Batch incubations were used to screen 38 animal co-products, provided by renderers within North America. Batches were constructed using TCE-contaminated aquifer material, and each electron donor (co-product) was added as the sole electron donor. Each animal co-product was compared to five controls containing common electron donors (lactate, acetate + hydrogen, EOS) and a sterile and unamended control. TCE and its degradation products were measured using GC-FID.

The data demonstrate that, of the five controls, lactate was able to facilitate the complete dechlorination of TCE in approximately 45 days. Lactate was the most effective electron donor of the controls and as a result each animal co-product was compared to it.

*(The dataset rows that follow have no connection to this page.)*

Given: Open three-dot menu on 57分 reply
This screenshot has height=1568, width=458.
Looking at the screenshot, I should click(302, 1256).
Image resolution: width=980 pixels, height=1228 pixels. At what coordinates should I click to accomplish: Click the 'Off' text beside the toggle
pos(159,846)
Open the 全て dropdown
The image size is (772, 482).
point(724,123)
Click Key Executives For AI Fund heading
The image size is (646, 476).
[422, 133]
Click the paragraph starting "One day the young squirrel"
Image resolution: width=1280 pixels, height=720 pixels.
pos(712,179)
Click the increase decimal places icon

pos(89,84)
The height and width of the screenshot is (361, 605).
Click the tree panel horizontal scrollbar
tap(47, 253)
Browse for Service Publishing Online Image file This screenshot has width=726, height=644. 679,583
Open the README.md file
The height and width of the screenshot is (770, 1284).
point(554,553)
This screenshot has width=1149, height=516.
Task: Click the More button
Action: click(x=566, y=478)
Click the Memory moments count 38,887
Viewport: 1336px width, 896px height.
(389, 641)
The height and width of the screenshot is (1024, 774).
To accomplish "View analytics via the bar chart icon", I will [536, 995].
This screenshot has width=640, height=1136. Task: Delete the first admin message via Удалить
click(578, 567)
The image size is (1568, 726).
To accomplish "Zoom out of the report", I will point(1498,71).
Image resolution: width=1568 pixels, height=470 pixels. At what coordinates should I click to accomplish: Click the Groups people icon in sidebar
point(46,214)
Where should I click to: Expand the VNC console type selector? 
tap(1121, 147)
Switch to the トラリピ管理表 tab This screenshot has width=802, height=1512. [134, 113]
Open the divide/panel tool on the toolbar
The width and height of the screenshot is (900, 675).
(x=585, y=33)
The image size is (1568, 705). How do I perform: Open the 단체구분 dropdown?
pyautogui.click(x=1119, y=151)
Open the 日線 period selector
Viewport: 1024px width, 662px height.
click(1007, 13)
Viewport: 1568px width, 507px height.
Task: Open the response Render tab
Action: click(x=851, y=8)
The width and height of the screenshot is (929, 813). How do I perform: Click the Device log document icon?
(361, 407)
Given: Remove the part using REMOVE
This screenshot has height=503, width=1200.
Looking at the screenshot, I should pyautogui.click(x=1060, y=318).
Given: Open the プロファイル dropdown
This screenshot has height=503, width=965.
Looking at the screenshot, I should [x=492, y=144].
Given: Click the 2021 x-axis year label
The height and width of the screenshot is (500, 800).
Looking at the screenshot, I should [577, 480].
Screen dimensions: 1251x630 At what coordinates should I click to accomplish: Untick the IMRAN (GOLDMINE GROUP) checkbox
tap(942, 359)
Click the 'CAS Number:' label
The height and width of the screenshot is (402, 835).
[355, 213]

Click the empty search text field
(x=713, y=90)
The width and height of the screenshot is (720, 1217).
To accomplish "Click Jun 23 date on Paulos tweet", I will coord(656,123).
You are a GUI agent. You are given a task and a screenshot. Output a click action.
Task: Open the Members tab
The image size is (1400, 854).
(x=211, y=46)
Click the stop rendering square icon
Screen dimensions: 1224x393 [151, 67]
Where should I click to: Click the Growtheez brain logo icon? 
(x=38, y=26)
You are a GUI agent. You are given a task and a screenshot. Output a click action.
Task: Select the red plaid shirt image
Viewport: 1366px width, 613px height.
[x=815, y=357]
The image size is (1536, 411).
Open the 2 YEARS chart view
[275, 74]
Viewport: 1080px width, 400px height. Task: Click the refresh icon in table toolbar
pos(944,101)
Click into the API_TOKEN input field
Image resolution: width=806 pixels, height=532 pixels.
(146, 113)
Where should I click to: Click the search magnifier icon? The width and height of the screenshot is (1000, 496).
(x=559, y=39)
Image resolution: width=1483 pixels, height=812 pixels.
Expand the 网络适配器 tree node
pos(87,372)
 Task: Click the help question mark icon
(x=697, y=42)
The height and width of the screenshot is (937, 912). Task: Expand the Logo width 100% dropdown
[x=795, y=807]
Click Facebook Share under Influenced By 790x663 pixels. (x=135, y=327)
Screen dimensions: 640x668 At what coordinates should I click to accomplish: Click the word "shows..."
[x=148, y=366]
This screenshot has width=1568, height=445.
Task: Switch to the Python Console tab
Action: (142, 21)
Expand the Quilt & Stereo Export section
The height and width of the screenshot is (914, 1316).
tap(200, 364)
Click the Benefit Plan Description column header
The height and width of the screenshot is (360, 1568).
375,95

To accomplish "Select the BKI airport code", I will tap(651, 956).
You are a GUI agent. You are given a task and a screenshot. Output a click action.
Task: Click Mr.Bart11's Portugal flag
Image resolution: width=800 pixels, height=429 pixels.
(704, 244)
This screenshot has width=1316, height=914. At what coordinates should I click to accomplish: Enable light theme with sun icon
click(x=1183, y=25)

Of the 38 animal co-products, four promoted the dechlorination of TCE to ethene faster than lactate (approximately 35 days) and three promoted the dechlorination of TCE in the same amount of time as lactate. One material, dissolved air flotation sludge (DAF), dechlorinated TCE to ethene at a 1:1 stoichiometry faster than any commercially available lipid based electron donor (e.g. emulsified vegetable oil). The difference is that the co-product is available for pennies per pound, while commercial electron donors sell for dollars per pound in some cases, and cost is often the limiting factor in site closure.

Future research will include optimizing the concentration of the animal co-products. The goal of future research is to determine the lowest possible concentration of animal co-product that can be used to still achieve complete dechlorination. Future research will also include investigating the use of animal co-products as electron donors for the bioremediation of other contaminants.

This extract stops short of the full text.